===== Material supplied =====

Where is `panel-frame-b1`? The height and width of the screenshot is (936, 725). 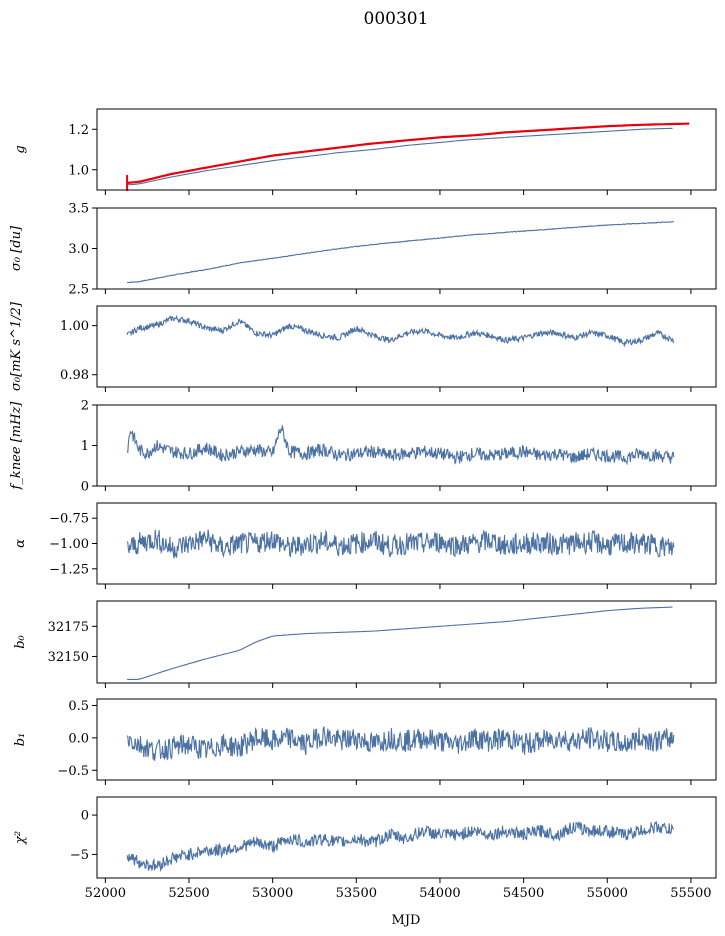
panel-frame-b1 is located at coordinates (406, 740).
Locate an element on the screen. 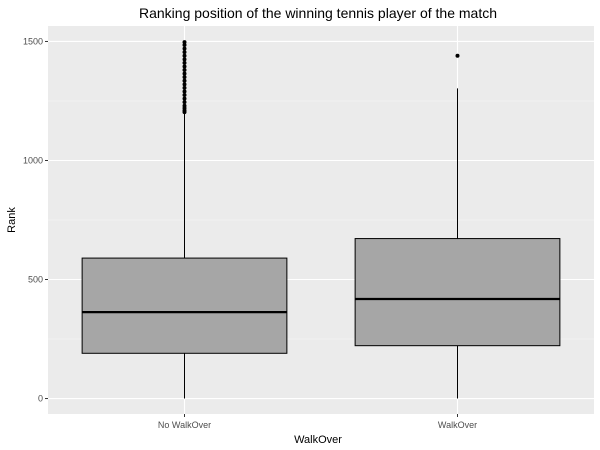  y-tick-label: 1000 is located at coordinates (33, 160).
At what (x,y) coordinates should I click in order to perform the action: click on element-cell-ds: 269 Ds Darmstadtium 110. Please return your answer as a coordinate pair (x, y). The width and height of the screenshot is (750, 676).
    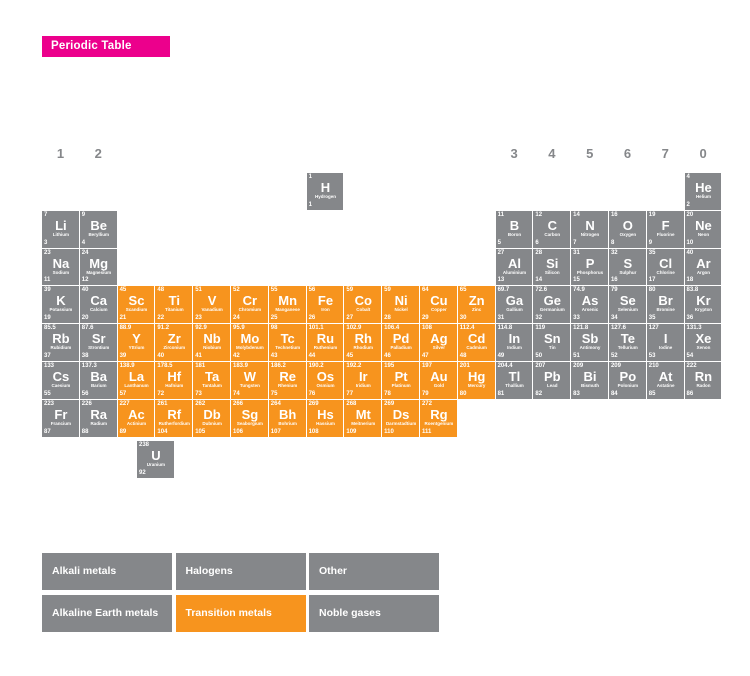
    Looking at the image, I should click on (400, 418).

=====

* _Task_: Put the lines from the line containing "At what (x,y)" through the end of the records into a JSON list of strings, one string per line. Leave out blank lines and the pictures.

* _Answer to the exercise_:
[
  "At what (x,y) coordinates should I click in order to perform the action: click on element-cell-ds: 269 Ds Darmstadtium 110. Please return your answer as a coordinate pair (x, y). The width and height of the screenshot is (750, 676).",
  "    Looking at the image, I should click on (400, 418)."
]